A and its conjugate transpose obviously have a very related structure that could possibly be exploited to improve the memory access pattern for the overall expression.
Are there any standard techniques for implementing this sort of expression in a cache-friendly way? Most optimization techniques that I've found for matrix multiplication are for the standard A*B case, not larger expressions. I'm comfortable with the micro-optimization aspects of the problem, such as translating into the appropriate SIMD instruction sets, but I'm looking for any references out there for breaking this structure down in the most memory-friendly manner possible.
Edit: Based on the responses that have come in thus far, I think I was a bit unclear above. The fact that I'm using C++/Eigen is really just an implementation detail from my perspective on this problem. Eigen does a great job of implementing expression templates, but evaluating this type of problem as a simple expression just isn't supported (only products of 2 general dense matrices are).
At a higher level than how the expressions would be evaluated by a compiler, I'm looking for a more efficient mathematical breakdown of the composite multiplication operation, with a bent toward avoiding unneeded redundant memory accesses due to the common structure of A and its conjugate transpose. The result would likely be difficult to implement efficiently in pure Eigen, so I would likely just implement it in a specialized routine with SIMD intrinsics.
This is not a full answer (yet - and I'm not sure it will become one).
Let's think of the math first a little.
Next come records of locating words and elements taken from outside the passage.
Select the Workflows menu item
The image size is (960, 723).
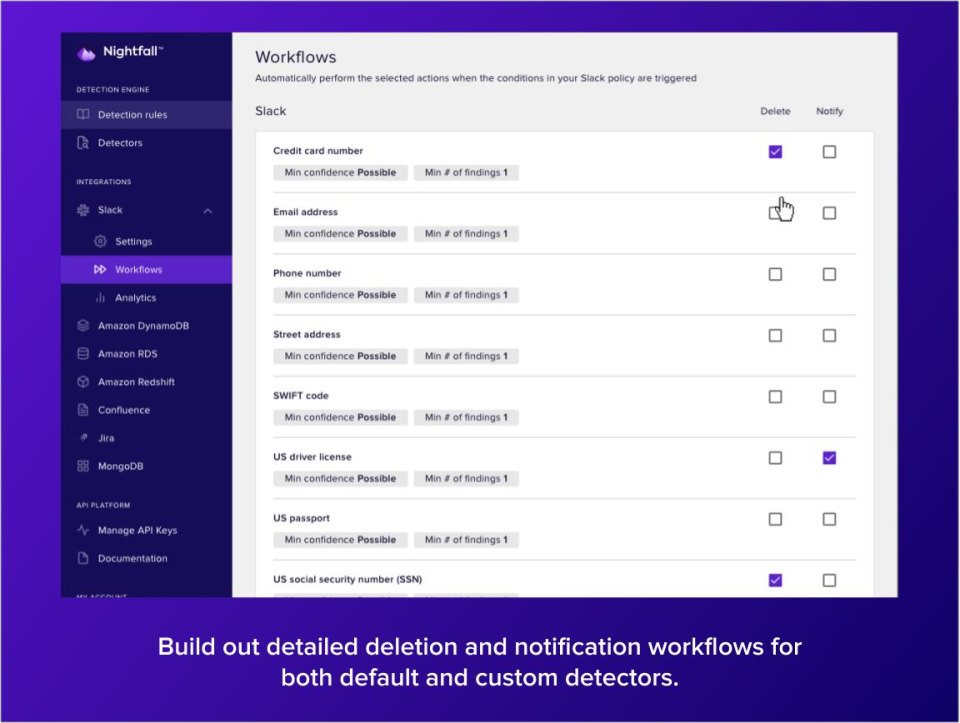point(138,270)
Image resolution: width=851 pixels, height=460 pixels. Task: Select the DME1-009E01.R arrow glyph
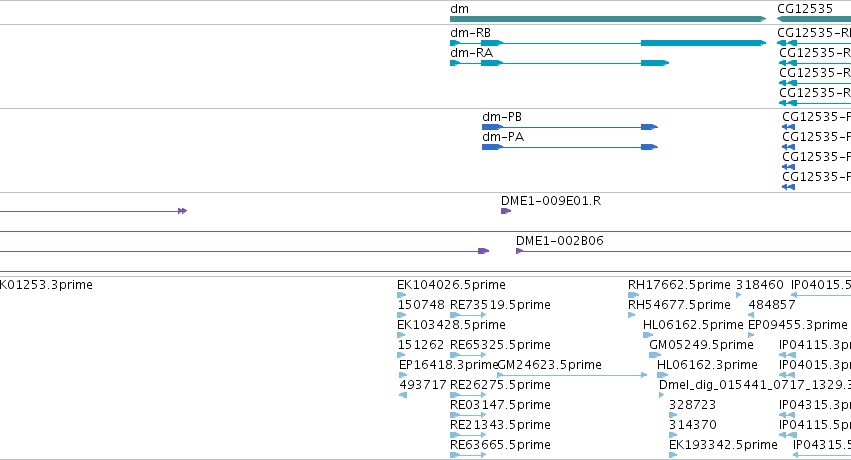point(506,211)
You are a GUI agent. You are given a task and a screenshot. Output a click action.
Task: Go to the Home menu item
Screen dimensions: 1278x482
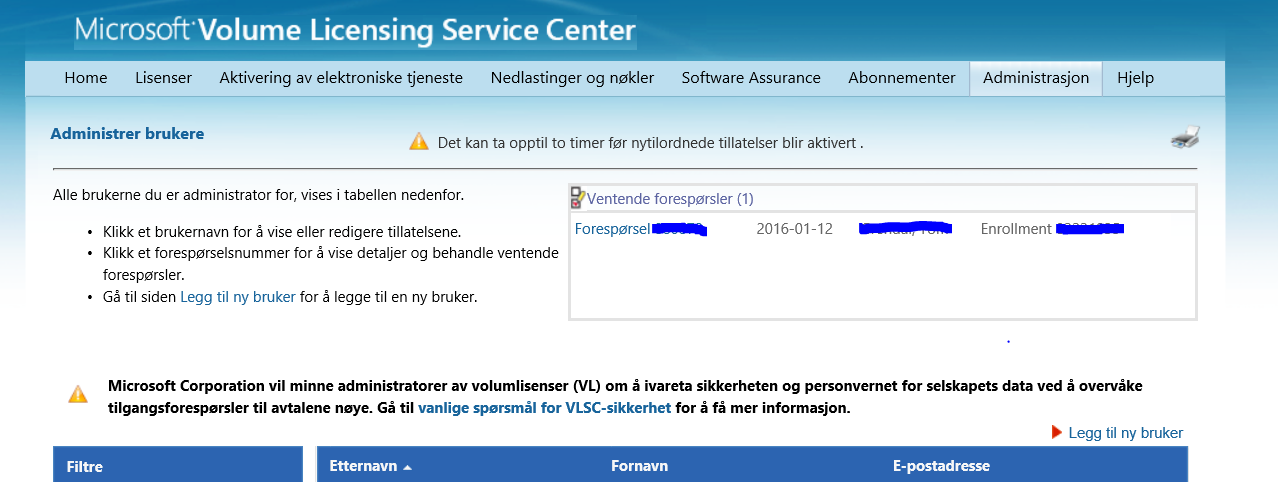pyautogui.click(x=86, y=78)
Since matrix multiplication is associative we can either do
(A*A')Y or A(A'*Y).
Floating point operations for (A*A')*Y
2*m*n*m + 2*m*m*k //the twos come from addition and multiplication
Floating point operations for A*(A'*Y)
2*m*n*k + 2*m*n*k = 4*m*n*k
Since k is much smaller than m and n it's clear why the second case is much faster.
But by symmetry we could in principle reduce the number of calculations for A*A' by two (though this might not be easy to do with SIMD) so we could reduce the number of floating point operations of (A*A')*Y to
m*n*m + 2*m*m*k.
We know that both m and n are larger than k. Let's choose a new variable for m and n called z and find out where case one and two are equal:
z*z*z + 2*z*z*k = 4*z*z*k //now simplify
z = 2*k.
So as long as m and n are both more than twice k the second case will have less floating point operations. In your case m and n are both more than 100 and k less than 10 so case two uses far fewer floating point operations.
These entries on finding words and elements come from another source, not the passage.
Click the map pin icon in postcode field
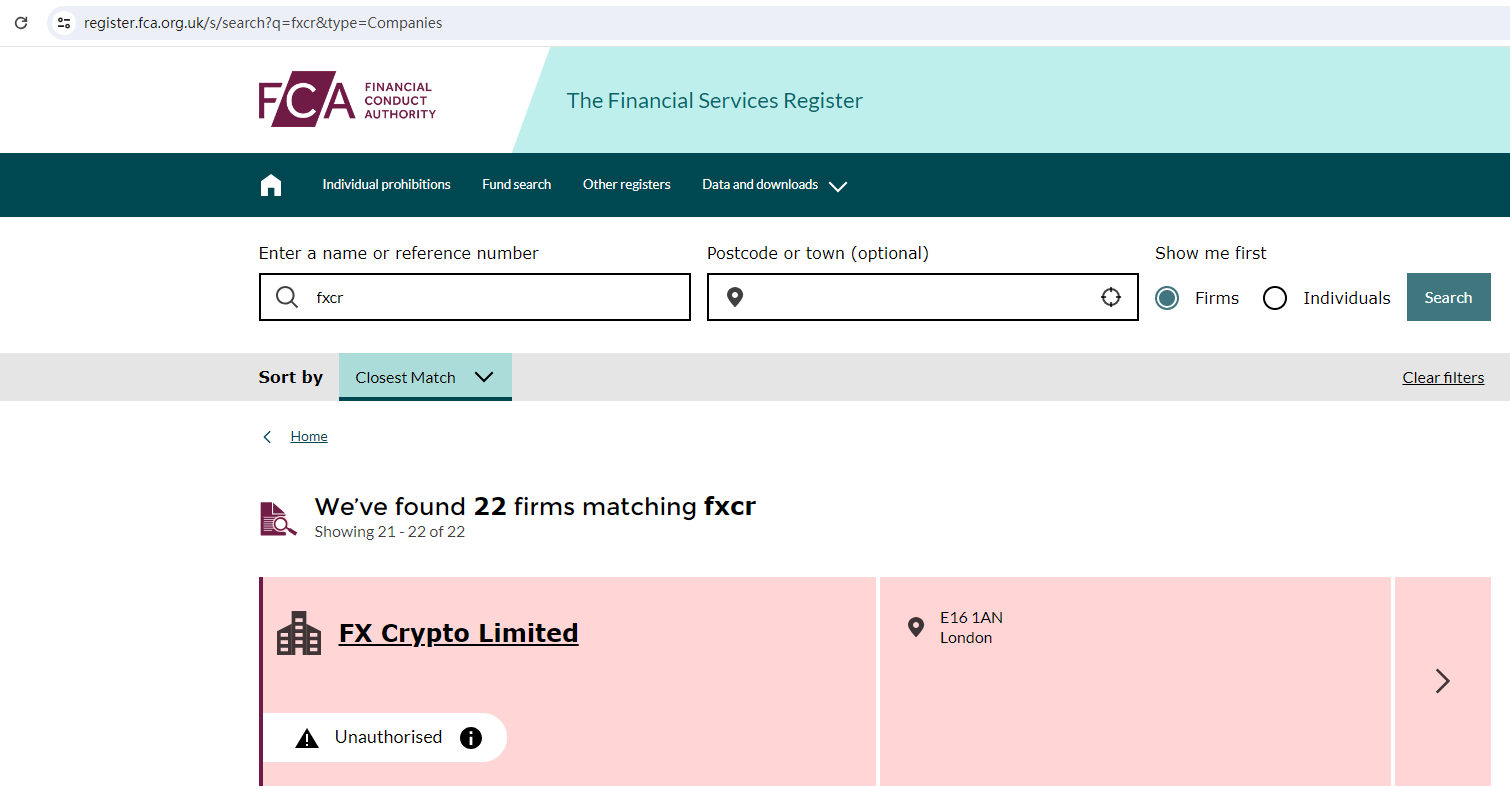Viewport: 1510px width, 790px height. pyautogui.click(x=735, y=297)
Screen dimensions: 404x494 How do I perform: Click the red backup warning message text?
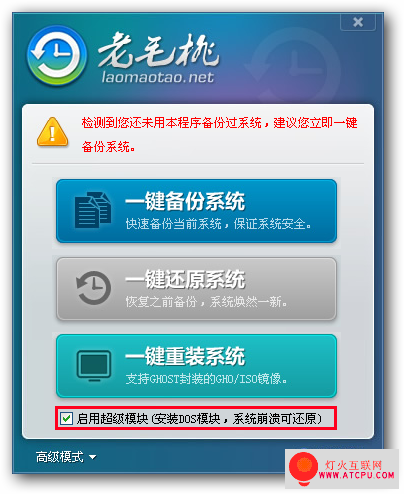click(x=220, y=134)
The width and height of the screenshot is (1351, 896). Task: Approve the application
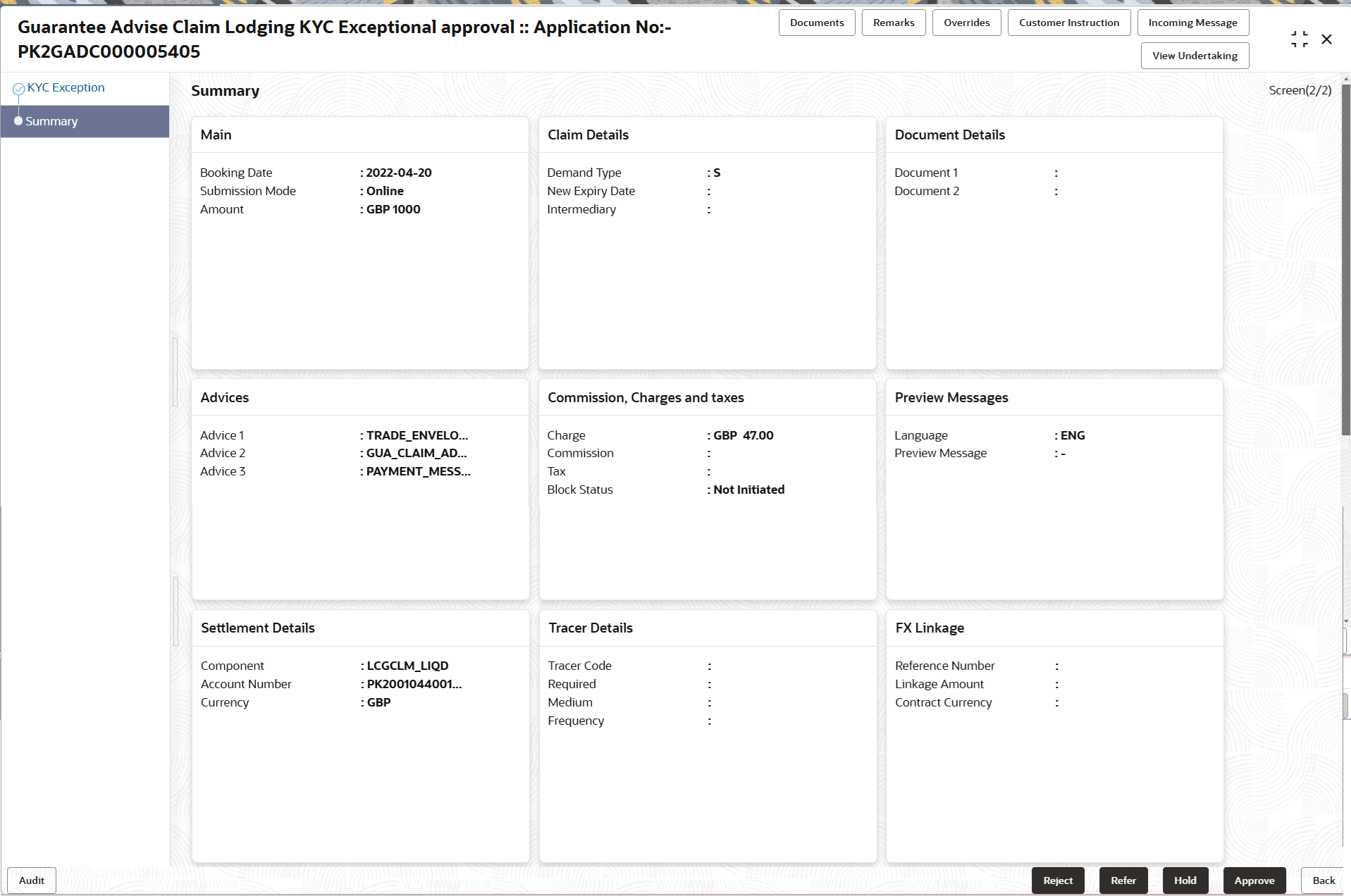pos(1254,880)

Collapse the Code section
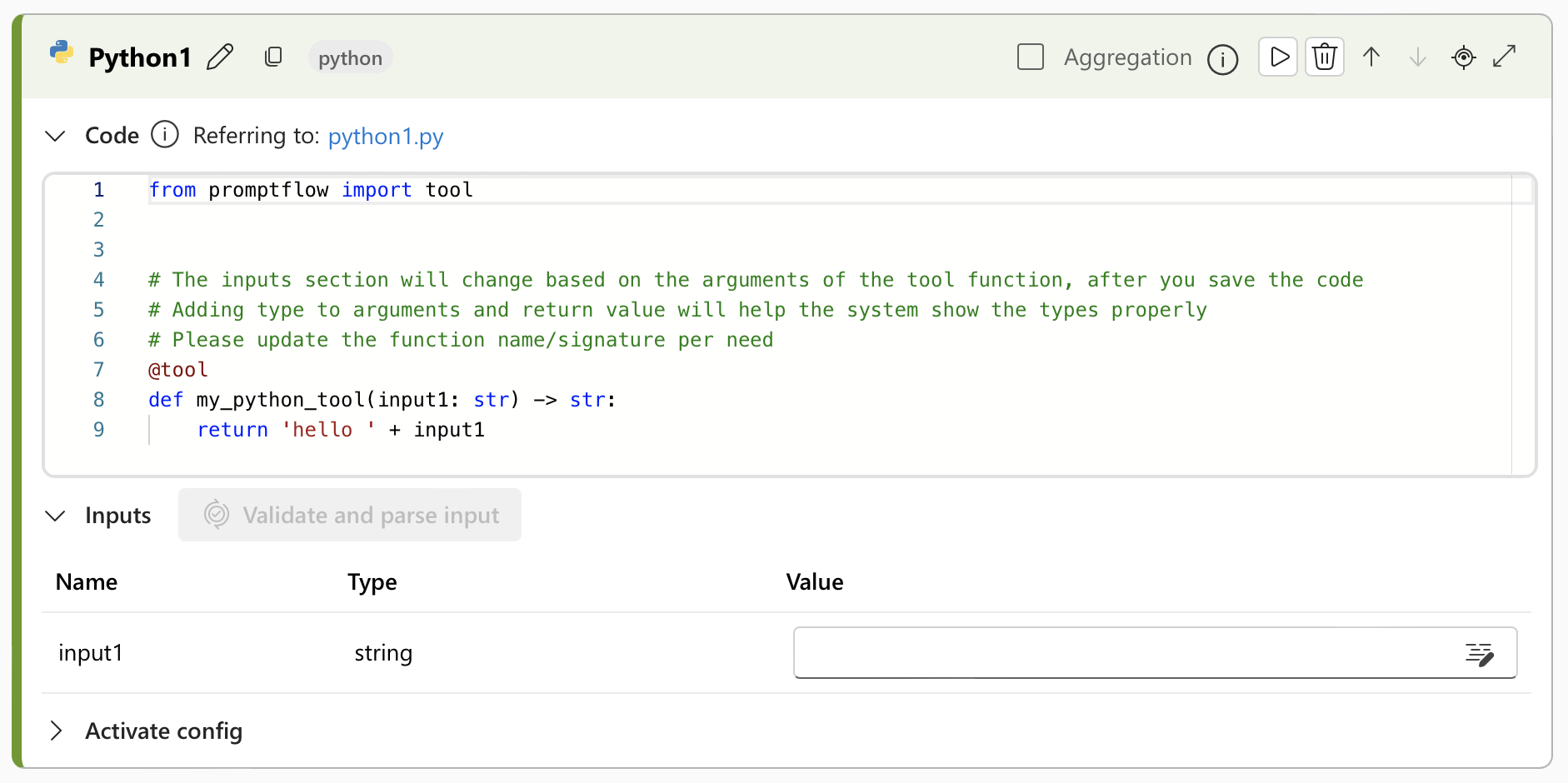pos(55,135)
In terms of efficient code. If the code is optimized for efficient use of the cache (as MKL and Eigen are) then large dense matrix multiplication is computation bound and not memory bound so you don't have to worry about the cache. MKL is faster than Eigen since MKL uses AVX (and maybe fma3 now?).
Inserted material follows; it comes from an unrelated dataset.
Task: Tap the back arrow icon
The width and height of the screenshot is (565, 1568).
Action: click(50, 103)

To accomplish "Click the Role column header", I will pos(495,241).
I don't think you will be able to do this more efficiently than you're already doing using the second case and MKL (through Eigen). Enable OpenMP to get maximum FLOPS.
You should calculate the efficiency by comparing FLOPS to the peak FLOPS of you processor. Assuming you have a Sandy Bridge/Ivy Bridge processor. The peak SP FLOPS is
frequency * number of physical cores * 8 (8-wide AVX SP) * 2 (addition + multiplication)
For double precession divide by two. If you have Haswell and MKL uses FMA then double the peak FLOPS. To get the frequency right you have to use the turbo boost values for all cores (it's lower than for a single core). You can look this up if you have not overclocked your system or use CPU-Z on Windows or Powertop on Linux if you have an overclocked system.
Use a temporary matrix to compute A'*Y, but make sure you tell eigen that there's no aliasing going on: temp.noalias() = A.adjoint()*Y. Then compute your result, once again telling eigen that objects aren't aliased: result.noalias() = A*temp.
There would be redundant computation only if you would perform (A*A')*Y since in this case (A*A') is symmetric and only half of the computation are required. However, as you noticed it is still much faster to perform A*(A'*Y) in which case there is no redundant computations. I confirm that the cost of the temporary creation is completely negligible here.
I guess that perform the following
result = A * (A.adjoint() * Y)
will be the same as do that
temp = A.adjoint() * Y
result = A * temp;
If your matrix Y fits in the cache, you can probably take advantage of doing it like that
result = A * (Y.adjoint() * A).adjoint()
or, if the previous notation is not allowed, like that
temp = Y.adjoint() * A
result = A * temp.adjoint();
Then you dont need to do the adjoint of matrix A, and store the temporary adjoint matrix for A, that will be much expensive that the one for Y.
If your matrix Y fits in the cache, it should be much faster doing a loop runing over the colums of A for the first multiplication, and then over the rows of A for the second multimplication (having Y.adjoint() in the cache for the first multiplication and temp.adjoint() for the second), but I guess that internally eigen is already taking care of that things.

Amortized analysis of std::vector insertion

How do we do the analysis of insertion at the back (push_back) in a std::vector? It's amortized time is O(1) per insertion. In particular in a video in channel9 by Stephan T Lavavej and in this ( 17:42 onwards ) he says that for optimal performance Microsoft's implementation of this method increases capacity of the vector by around 1.5.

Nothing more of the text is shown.